An international study of PKI trends is suggesting that respondents were struggling to reduce credential management risks due to various impediments

In a January 2022 survey across 17 countries and 2,505 respondents (certified IT professionals) handling Public Key Infrastructure (PKI), data showed that their organizations were struggling to manage implementations to keep up with the fast pace of change and risk management in the digital security landscape.

The data suggests that while the top PKI use cases for respondents globally were still of the traditional variety (TLS/SSL, securing VPN and private networks, and digital signing), those that were driving adoption were in the regulatory landscape and newer applications such as cloud-based services and IoT.

In South-east Asia, respondents showed that organizations continued to struggle with applying the resources needed to effectively manage PKI implementations. The top two challenges to enabling PKI in applications were: lack of clear ownership (67%) and insufficient skills (60%). Next came “insufficient resources”; and “commercial solutions that were too complicated or too expensive” — both at 53%.


Other findings

The IT security teams surveyed across the world reported rising demand for PKI driven by the regulatory environment — a 7% increase over a previous year’s survey. PKI adoption rates increased by 13% in respondents managing Bring Your Own Device policies and securing internal devices. Also:
    • 30% of South-east Asian respondents cited the “lack of visibility into the security capabilities of existing PKI” as a top challenge, followed by 29% citing the lack of ability to support new applications (29%) and to change existing apps (29%).
    • 44% of respondents indicated they had a PKI specialist on staff.
    • 29% of respondents ranked PKI technologies as a top factor that can drive change and uncertainty. Second-ranked were enterprise applications, cited as another top change driver by 27% of respondents. Finally, 26% ranked “external mandates and standards, as well as new applications such as IoT devices” as the third driver of possible change and uncertainty.
    • 54% of South-east Asia respondents cited “scalability to millions of managed certificates” as the most important PKI capability for IoT employments. In second place was “support for Elliptic Curve Cryptography” cited by 45% of SEA respondents.
    • 37% of South-east Asia respondents indicated their belief that, in the next two years, IoT devices in use will rely primarily on digital certificates for identification and authentication. Also, 40% believed that as IoT adoption continues to grow, supporting PKI deployments for IoT device credentialing will be a combination of cloud-based and enterprise-based processes.
    • Constantly evolving use cases and compliance requirements may cause respondents and their organizations to find themselves “running to stand still”. The lack of skilled and experienced staff to help alleviate this pressure was being increasingly felt, as was the lack of clear ownership across stubbornly siloed business structures for many respondents.

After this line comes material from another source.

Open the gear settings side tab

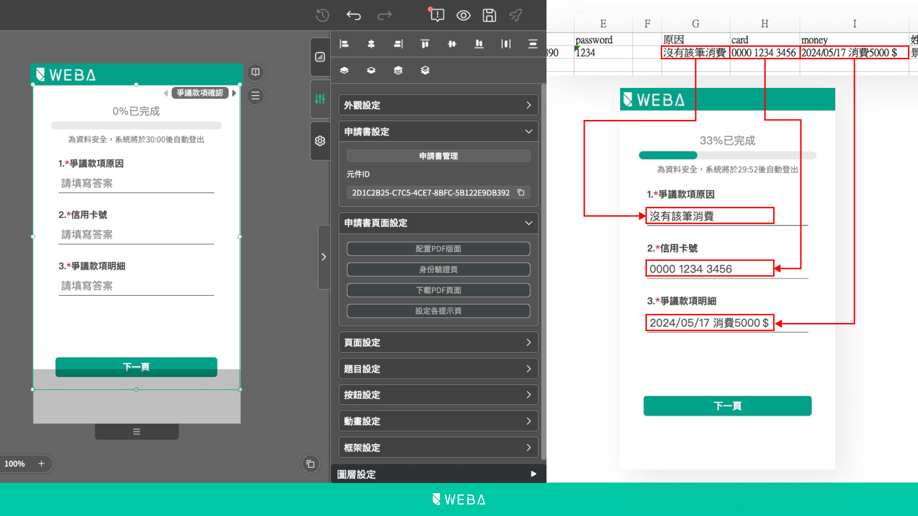click(320, 141)
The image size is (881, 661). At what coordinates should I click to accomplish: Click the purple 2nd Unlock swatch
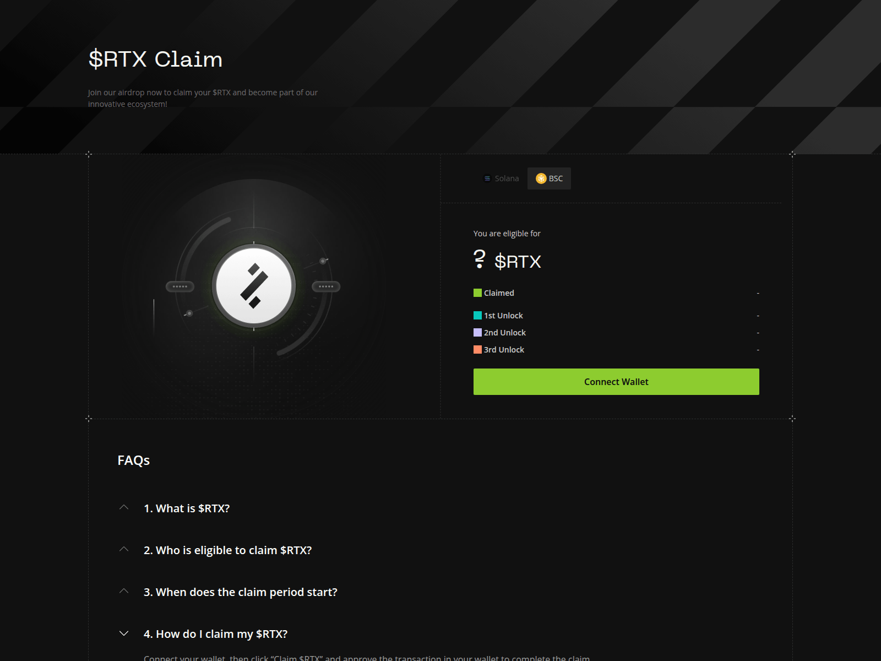point(477,332)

According to James Cook, Vice President (Digital Security Solutions, Asia Pacific and Japan), Entrust, which sponsored the survey: “Securing cloud applications and IoT are top of mind for organizations (in the survey): these are things that have significantly changed the digital security landscape by moving security outside the four walls of an organization. But when we see that new applications like IoT are also among the top areas expecting the most change and uncertainty, (it may mean) organizations haven’t quite figured that area out just yet. Another area expecting change and uncertainty is external mandates and standards.”

Cook noted that cybersecurity in general (not just IoT) was being evaluated (by respondents) at all levels across the globe, and those mandates can be difficult to navigate, especially without the right skills and resources internally. “This will only continue to become challenging with future threats like post-quantum, where the transition will be very involved and take several years,” he said.